Stored data
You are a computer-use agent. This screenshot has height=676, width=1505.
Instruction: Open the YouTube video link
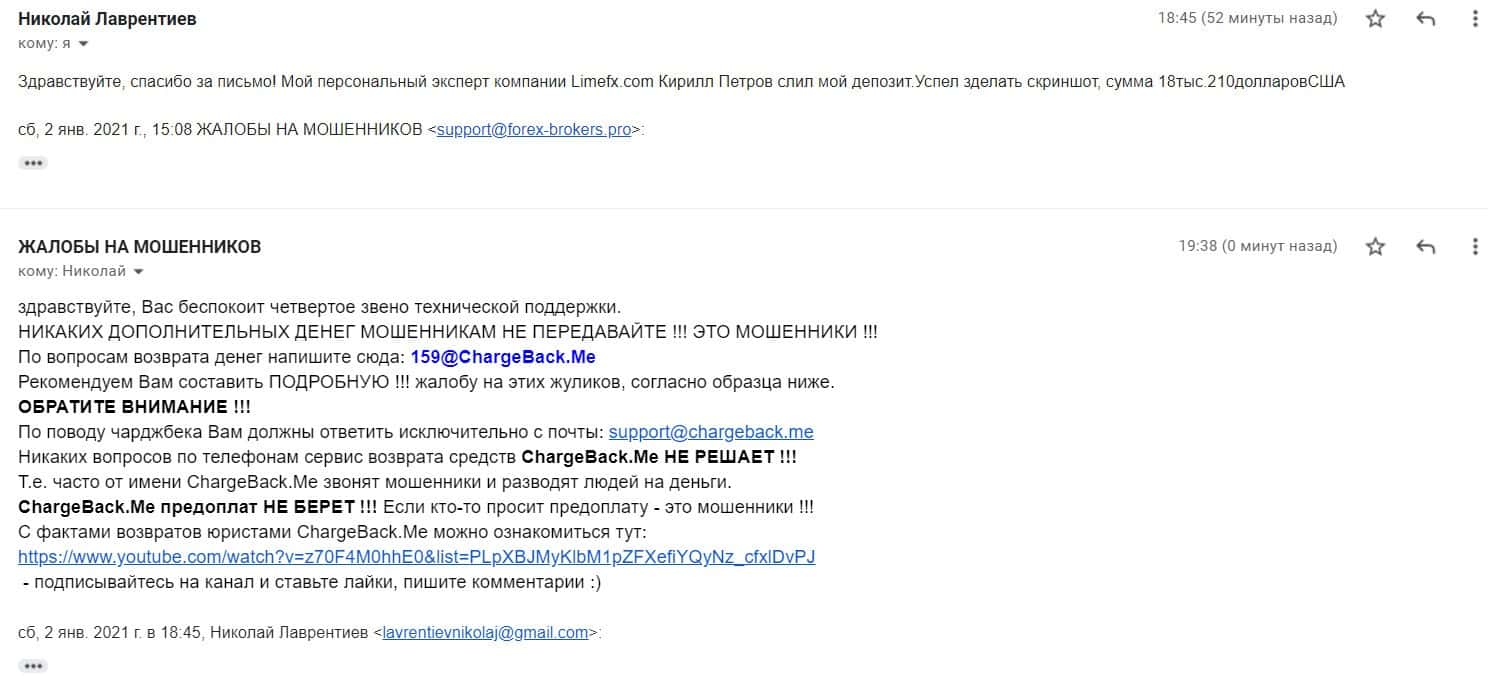point(416,557)
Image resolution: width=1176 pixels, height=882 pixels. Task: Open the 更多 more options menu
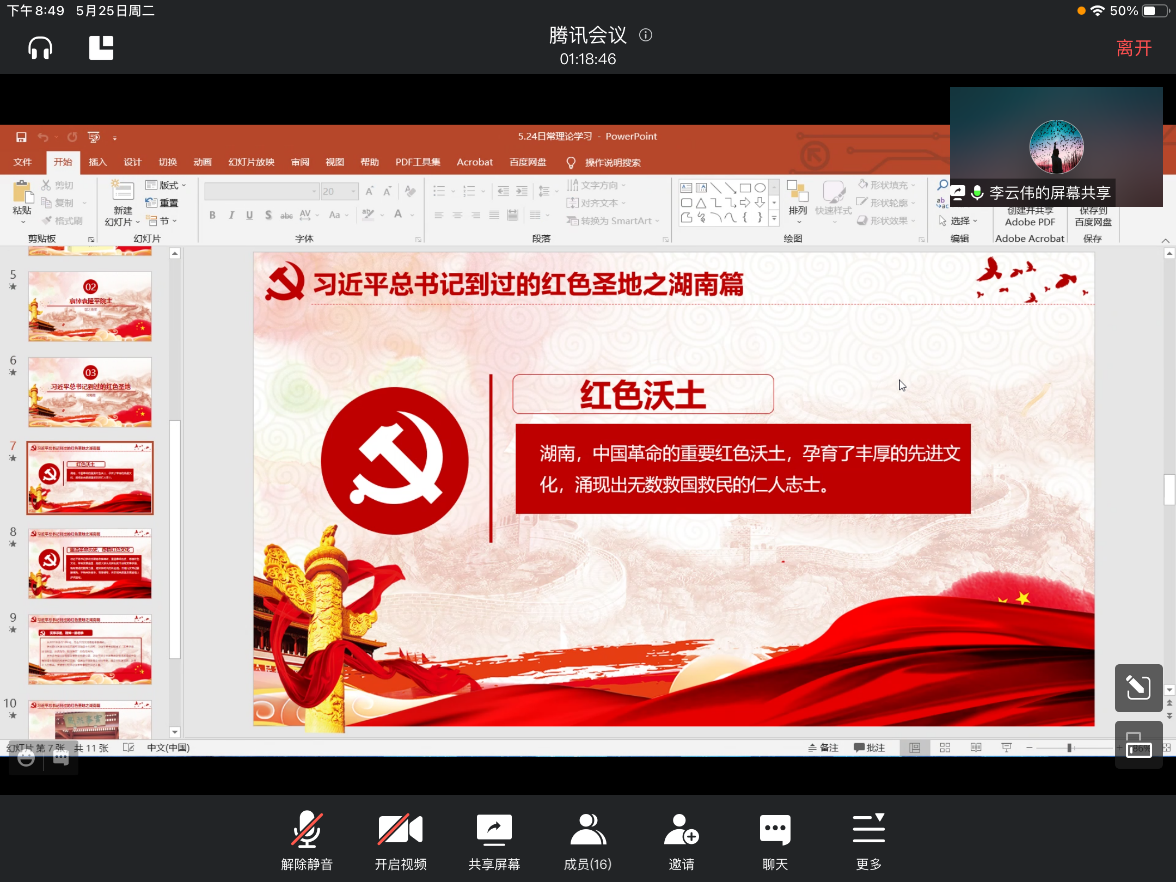point(868,841)
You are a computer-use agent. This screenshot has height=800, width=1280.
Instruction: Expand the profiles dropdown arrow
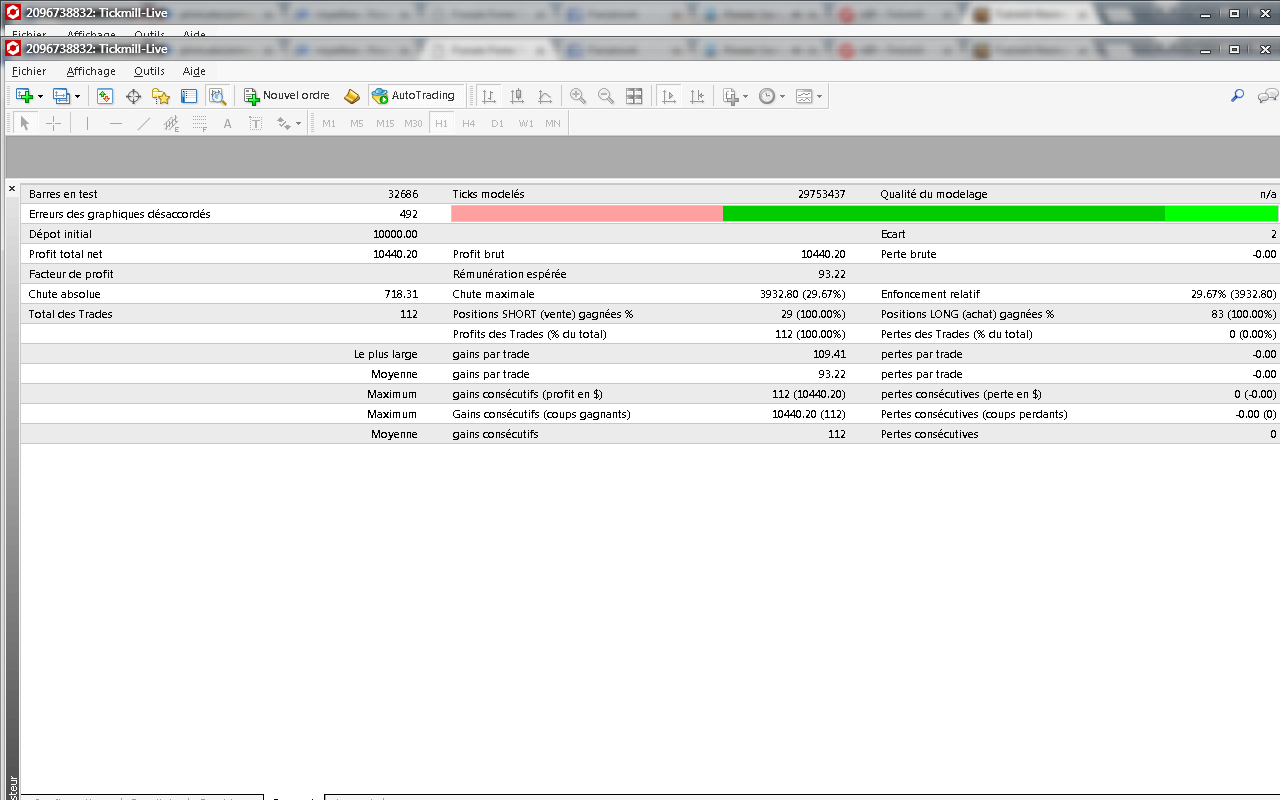tap(77, 97)
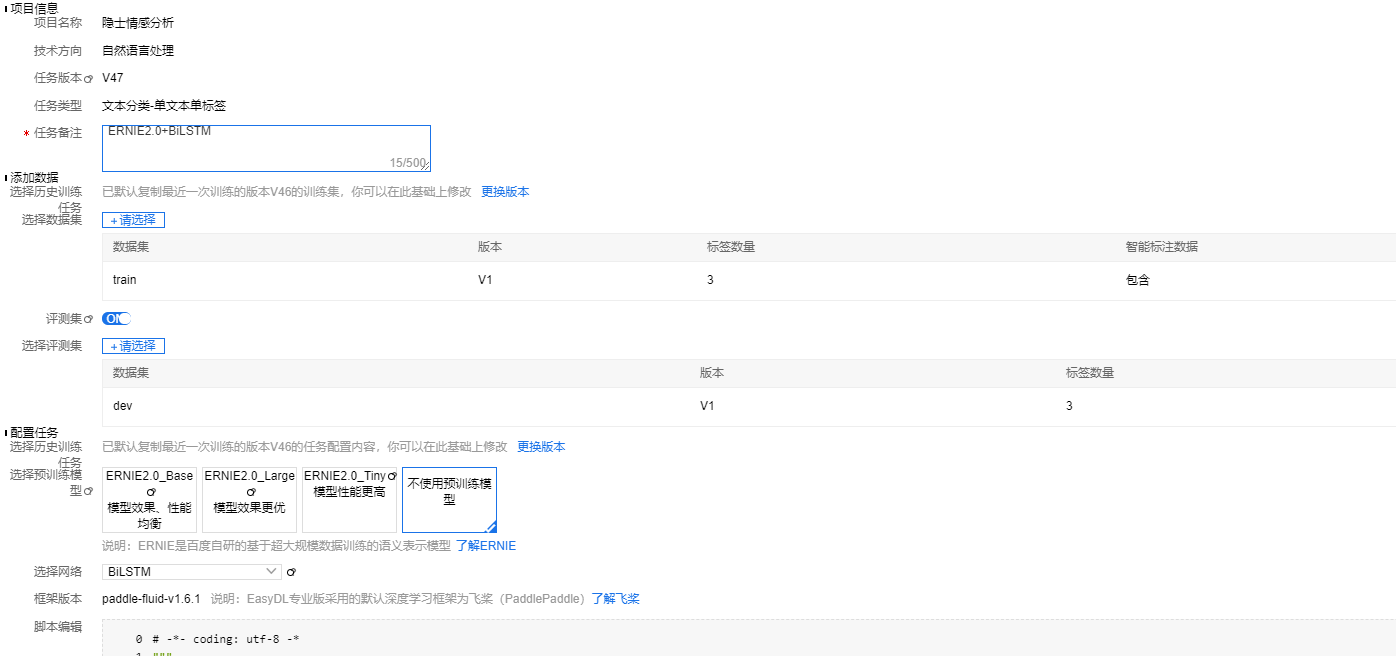This screenshot has width=1396, height=656.
Task: Click the link icon inside ERNIE2.0_Base card
Action: 151,491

### WHAT YOU SHOULD DO
Check each line above for "agent" and give the number of lines that match, nothing more.

### RESULT FOR THIS EXERCISE
2